23 Şubat 2013 Cumartesi

1915 Seferberlik Zamanı


                 ERMENİ AYAKLANMASINDA BİR DE DOLU YAĞMIŞTI
1915 Öncesinde Şebinkarahisar   (Kaynak 1915 Öncesinde Osmanlı İmparatorluğu'nda Ermeniler, Raymond H Kevorkıan-Paul B Paboudjıan)
                                                                           
             Bilindiği gibi, 29 Ekim 1914 günün Yavuz Savaş Gemisi'nin Rusya'nın Sivastopol ve Odessa limanlarını bombalaması ile Osmanlı İmparatorluğu fiilen 1. Dünya Savaşına girdi.

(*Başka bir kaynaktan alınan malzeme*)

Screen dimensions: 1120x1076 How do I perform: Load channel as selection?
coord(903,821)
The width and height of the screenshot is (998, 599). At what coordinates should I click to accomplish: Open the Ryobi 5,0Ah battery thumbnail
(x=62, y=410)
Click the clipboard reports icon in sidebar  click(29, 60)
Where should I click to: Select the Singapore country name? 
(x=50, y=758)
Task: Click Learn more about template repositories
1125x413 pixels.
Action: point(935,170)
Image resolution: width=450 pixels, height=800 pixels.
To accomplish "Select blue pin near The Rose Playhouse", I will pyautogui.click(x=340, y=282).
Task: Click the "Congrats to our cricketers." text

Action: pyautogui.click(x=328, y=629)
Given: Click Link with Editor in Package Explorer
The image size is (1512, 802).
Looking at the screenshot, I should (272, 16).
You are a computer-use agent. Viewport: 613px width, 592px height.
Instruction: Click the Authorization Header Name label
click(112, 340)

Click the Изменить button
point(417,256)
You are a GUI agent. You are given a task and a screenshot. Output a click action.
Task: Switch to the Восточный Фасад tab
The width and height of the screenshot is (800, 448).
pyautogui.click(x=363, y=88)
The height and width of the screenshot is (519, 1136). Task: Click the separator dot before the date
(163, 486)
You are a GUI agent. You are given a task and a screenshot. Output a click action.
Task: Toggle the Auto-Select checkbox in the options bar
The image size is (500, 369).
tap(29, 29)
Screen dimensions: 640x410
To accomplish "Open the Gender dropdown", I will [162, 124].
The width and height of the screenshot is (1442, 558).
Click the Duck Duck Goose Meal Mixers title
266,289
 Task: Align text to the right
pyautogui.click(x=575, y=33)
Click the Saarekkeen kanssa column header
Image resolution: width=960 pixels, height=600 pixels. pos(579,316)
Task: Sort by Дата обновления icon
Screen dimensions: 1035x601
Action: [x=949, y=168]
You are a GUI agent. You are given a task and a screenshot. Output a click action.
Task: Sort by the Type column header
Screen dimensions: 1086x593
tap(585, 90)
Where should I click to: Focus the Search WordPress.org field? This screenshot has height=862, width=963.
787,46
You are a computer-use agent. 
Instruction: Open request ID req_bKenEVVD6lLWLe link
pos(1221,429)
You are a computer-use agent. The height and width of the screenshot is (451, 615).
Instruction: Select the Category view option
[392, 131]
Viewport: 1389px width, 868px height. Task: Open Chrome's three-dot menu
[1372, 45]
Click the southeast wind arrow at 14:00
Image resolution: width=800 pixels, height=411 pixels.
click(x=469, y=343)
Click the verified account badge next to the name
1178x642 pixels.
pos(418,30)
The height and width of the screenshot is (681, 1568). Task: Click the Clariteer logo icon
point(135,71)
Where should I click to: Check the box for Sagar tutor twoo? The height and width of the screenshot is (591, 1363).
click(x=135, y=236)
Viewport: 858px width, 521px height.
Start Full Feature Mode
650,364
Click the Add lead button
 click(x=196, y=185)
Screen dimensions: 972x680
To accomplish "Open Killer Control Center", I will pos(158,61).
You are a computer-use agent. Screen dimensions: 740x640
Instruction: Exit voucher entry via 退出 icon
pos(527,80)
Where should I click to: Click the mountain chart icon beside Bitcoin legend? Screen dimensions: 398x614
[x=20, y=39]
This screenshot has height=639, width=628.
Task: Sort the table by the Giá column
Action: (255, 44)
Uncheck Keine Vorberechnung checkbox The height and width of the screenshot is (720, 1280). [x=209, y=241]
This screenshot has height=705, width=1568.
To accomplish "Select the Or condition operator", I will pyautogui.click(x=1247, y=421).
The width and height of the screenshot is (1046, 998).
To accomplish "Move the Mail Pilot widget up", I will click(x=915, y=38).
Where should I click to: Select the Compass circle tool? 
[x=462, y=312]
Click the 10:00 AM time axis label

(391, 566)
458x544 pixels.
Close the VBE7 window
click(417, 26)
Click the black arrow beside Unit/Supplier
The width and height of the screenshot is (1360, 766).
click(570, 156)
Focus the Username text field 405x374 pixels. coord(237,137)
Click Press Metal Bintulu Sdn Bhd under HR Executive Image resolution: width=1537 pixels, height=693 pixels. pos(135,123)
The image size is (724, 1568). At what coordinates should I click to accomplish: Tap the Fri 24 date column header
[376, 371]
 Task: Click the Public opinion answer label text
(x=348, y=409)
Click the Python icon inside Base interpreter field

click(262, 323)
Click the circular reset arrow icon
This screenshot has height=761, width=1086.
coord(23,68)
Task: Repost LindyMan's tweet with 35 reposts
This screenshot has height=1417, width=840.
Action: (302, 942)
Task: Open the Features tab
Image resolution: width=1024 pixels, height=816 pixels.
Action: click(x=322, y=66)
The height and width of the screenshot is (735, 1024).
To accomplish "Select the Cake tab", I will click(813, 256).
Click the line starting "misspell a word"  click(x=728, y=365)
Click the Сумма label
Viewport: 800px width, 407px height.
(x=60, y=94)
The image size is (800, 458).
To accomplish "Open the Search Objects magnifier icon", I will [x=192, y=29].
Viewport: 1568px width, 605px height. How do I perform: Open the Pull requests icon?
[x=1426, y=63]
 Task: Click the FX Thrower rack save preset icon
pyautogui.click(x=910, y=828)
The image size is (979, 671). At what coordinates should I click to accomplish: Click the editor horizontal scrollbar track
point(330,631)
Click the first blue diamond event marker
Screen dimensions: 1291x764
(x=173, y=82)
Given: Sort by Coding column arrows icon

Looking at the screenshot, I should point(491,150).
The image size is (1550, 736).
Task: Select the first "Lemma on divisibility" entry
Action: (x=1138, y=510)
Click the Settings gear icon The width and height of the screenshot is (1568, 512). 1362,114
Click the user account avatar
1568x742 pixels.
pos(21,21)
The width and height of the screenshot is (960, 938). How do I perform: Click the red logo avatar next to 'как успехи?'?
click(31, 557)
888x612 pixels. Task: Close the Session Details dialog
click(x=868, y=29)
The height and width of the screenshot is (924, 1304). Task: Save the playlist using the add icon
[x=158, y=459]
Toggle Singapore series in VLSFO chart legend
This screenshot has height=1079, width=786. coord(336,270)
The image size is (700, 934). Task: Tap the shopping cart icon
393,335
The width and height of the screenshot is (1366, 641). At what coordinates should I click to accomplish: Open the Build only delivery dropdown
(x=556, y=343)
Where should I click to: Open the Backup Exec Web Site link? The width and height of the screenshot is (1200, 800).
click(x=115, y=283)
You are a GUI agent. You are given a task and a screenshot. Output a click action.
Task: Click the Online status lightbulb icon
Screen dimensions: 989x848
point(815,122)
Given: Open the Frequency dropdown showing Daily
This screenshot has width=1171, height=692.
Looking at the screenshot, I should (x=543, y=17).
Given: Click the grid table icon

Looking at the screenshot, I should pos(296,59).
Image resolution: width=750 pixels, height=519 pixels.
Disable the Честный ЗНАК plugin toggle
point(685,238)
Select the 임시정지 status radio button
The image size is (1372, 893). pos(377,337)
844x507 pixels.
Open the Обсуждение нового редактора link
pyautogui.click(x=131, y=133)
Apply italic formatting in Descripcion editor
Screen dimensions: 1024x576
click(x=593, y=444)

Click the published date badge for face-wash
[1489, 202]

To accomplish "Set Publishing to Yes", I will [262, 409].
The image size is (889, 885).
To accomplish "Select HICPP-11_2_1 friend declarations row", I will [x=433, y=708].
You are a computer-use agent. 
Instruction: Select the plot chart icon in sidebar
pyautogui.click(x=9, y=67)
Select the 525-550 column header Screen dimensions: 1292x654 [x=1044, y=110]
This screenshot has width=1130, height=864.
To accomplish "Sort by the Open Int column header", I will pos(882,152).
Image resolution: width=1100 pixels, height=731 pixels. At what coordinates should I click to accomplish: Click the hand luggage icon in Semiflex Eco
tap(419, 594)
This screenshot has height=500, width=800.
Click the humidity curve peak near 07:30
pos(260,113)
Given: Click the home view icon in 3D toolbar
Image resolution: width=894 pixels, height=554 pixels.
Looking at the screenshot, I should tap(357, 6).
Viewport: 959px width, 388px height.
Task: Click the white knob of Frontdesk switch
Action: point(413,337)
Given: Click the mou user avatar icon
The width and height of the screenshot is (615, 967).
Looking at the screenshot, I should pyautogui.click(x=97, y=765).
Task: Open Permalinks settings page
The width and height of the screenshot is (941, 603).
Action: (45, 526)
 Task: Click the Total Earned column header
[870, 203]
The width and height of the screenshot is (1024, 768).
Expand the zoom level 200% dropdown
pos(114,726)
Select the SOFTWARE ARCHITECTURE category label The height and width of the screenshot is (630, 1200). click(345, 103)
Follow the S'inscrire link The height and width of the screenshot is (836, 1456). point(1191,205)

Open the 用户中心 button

             Osmanlı İmparatorluğu, 2 Ağustos 1914 yılında seferberlik ve 11 Kasım 1914 günü de harp ilan ederek 1. Dünya Savaşı'nın resmen tarafı oldu.  Bundan sonra Osmanlı Ordusu, İmparator'luğun birçok yerinde geniş cephelerde savaşmaya başladı.
           O tarihte, Osmanlı Ordusu'nun, özellikle de Erzurum'da bulunan ve Rusya ile yıllarca savaşacak olan 3. Ordu'nun ana ikmal yolu, İstanbul-Bolu-İskilip-Amasya-Tokat-Şebinkarahisar güzergahını izleyen yoldu. Bu yol üzerinde köylerin sık oluşu askerin barınması ve lojistik noktaların oluşturulmasını kolaylaştırıyordu. Yol aynı zamanda, sahilden yapılacak saldırılara kolayca karşı koyabilme imkanı sağlıyordu. Savaşın başlangıcında Giresun'da bulunan 30. Tümen, Şebinkarahisar-Kelkit-Bayburt Yolu ile Erzurum'a nakledildi. Böyle olmasına rağmen, Şebinkarahisar, genel savaş alanı olmadığı gibi, 3. Ordu tarafından karargah olarak da kullanılmadı. 1 Kasım 1914 yılında Rusya ile başlayan savaşta başlangıçta Erzurum'da olan 3. Ordu Karargahı, Rusların ilerlemesi karşısında zaman içinde Erzincan'a, daha sonra Refahiye'ye  bilahare 1917 yılında Suşehri'ne nakledildi. 1914 Aralık ayında başlayıp 1915 Ocak ayında sonuçlanan Sarıkamış Bozgunu'nun da yaşandığı bu Osmanlı-Rus savaşı sırasında, Osmanlı Ordusu ayrıca Çanakkale'de, Irak'ta da savaşa başlamış ve  Van ve Bitlis ayaklanmalarından sonra Şebinkarahisar'daki Ermeniler de 5 Haziran 1915'de ayaklanmıştı. Savaş esnasında, Rus'ların Giresun-Şebinkarahisar  üzerinden muhtemel saldırısının önlenebilmesi için 9. Tümen 1916 Yılı'nın Mayıs ayında Şebinkarahisar'a gelmiş, Temmuz ayında da Şiran'a intikal ettirilmişti. 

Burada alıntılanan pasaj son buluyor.